I Rockefeller dicono addio al petrolio e si uniscono alla lotta per la difesa dal pianeta, dichiarando guerra ai drastici cambiamenti del clima. Certo una cosa insolita per una famiglia che ha costruito il suo impero economico sull’oro nero della Standard Oil e ne ha fatto per più di un secolo il suo emblema di ricchezza: la famiglia annuncerà il cambio di rotta all’apertura della conferenza sul clima a New York. L’intenzione della Fondazione filantropica è senza dubbio quella di dirottare gli 860 milioni di dollari investiti nel petrolio verso le energie rinnovabili.

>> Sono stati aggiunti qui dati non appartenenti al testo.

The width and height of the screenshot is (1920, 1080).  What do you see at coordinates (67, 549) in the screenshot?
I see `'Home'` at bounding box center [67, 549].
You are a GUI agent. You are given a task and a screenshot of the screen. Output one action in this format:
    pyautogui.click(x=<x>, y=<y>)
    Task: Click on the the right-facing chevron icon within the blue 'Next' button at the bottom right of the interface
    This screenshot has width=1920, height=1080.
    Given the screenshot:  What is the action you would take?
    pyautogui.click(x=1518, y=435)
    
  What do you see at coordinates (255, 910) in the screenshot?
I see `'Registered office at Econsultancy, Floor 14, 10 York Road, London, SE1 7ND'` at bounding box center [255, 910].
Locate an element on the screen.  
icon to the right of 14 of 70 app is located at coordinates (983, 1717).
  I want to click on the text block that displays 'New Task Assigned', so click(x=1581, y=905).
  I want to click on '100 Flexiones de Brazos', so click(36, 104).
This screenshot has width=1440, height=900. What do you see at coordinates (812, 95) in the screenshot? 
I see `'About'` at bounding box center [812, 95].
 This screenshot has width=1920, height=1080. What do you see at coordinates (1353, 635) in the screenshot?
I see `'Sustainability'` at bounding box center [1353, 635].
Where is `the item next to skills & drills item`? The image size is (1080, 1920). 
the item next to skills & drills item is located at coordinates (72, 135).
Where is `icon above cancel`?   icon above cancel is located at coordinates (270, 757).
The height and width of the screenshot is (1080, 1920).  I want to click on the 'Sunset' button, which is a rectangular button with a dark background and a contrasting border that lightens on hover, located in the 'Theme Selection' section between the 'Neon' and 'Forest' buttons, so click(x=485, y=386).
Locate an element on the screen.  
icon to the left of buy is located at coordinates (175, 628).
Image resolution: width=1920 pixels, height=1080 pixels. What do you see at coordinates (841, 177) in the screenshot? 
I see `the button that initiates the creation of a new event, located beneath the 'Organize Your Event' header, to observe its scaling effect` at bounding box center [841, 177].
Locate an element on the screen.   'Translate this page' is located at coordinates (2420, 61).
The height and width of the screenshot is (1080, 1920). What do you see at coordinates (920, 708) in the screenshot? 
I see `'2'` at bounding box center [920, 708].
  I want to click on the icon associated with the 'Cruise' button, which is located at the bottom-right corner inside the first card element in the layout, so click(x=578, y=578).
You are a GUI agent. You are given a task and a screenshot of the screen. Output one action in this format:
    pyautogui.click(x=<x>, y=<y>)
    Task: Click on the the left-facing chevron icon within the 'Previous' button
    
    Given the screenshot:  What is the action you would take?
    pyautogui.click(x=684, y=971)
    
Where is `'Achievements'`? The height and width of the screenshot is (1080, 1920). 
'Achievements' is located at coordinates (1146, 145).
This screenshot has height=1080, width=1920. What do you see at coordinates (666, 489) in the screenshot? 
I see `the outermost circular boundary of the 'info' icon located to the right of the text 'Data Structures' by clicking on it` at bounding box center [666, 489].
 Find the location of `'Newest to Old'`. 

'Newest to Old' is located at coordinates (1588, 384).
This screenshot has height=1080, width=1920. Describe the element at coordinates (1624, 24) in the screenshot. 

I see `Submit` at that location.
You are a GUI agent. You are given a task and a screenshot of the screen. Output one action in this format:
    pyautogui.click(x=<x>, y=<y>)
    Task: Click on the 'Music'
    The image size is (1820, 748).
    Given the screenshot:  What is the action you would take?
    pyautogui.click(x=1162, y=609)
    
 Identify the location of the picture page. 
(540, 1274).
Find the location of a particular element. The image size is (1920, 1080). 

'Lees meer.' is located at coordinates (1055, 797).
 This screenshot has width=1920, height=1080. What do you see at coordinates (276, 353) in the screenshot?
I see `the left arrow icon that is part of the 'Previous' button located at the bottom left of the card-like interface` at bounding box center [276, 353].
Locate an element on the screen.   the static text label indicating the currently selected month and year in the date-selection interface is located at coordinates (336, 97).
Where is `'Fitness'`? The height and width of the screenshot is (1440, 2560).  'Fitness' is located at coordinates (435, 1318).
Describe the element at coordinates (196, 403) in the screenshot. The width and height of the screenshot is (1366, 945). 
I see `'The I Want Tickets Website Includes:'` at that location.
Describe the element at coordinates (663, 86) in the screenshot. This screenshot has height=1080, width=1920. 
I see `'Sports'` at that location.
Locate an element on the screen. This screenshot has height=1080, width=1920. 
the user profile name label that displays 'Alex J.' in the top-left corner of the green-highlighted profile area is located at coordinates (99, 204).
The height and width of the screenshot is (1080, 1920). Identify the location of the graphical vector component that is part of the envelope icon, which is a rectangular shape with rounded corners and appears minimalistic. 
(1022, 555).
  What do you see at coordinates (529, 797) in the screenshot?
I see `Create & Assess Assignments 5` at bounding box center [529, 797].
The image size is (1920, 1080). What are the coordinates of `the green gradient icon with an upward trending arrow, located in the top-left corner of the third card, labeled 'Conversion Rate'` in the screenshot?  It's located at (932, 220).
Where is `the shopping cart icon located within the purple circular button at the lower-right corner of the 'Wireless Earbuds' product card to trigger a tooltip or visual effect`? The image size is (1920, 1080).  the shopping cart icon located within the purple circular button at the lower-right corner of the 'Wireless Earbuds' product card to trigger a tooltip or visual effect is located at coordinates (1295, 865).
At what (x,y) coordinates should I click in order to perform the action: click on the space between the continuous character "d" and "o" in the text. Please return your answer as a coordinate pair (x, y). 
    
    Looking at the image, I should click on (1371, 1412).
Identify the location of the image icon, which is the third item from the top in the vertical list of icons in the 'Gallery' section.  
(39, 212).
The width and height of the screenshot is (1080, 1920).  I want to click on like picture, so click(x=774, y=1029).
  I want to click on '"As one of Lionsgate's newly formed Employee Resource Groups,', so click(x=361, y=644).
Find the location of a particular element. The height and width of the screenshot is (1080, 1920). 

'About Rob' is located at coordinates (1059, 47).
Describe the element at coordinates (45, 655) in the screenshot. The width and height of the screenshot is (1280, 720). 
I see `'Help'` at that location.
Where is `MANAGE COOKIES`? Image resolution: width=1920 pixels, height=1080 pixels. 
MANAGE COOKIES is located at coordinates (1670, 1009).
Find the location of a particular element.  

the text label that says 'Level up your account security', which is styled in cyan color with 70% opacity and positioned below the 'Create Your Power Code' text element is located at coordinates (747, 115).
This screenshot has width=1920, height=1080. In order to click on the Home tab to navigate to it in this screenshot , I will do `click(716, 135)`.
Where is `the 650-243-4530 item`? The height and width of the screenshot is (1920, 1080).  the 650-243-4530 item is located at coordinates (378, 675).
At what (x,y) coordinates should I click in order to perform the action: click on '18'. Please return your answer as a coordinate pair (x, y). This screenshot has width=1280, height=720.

In effetti negli ultimi anni sono state almeno 180 le istituzioni e anche centinaia i milionari che da tutto il mondo hanno cambiato la loro strategia di investimento, e molti hanno anche venduto asset del portafoglio legati al petrolio per investire nelle nuove fonti di energie alternative e pulite. Un esempio è la PensionDanmark, che ha già dirottato il 7% dei suoi 26 miliardi verso le rinnovabili. La compagnia ha dichiarato di avere intenzione di aumentare la quota, mentre un fondo australiano del valore di altri 26 miliardi ha appena fatto sapere di voler vendere tutti gli asset legati al carbone. Arabella Advisor ha pressappoco stimato i disinvestimenti complessivi per un valore di oltre 51 miliardi di dollari.
L’obiettivo di chi ha già venduto è di dare un segnale, poiché per vedere i profitti ci vorrà del tempo, ma già è bastato per spostare l’interesse dei propri investimenti e di allinearli ai principi ambientali. Una sorta di reazione a catena che vedrà la partecipazione di ulteriori investitori finora scettici ma che aumenterà pian piano fino a gettare basi concrete per trovare soluzioni al riscaldamento globale.
Steven Rockefeller ha detto: “Per noi l’operazione ha una dimensione morale, ma anche economica. Prevedo problemi per le aziende che non difenderanno il pianeta dai cambiamenti climatici”. L’attività del disinvestimento dai carboni fossili ha avuto origine dai college universitari, ma non tutti sono sulla stessa lunghezza d’onda, e ancora la stessa Harvard, che ha 32,7 miliardi investiti, è fuori. I supporter affermano: “Il disinvestimento avrà un effetto indiretto sulle compagnie portando maggiore attenzione ai cambiamenti climatici“.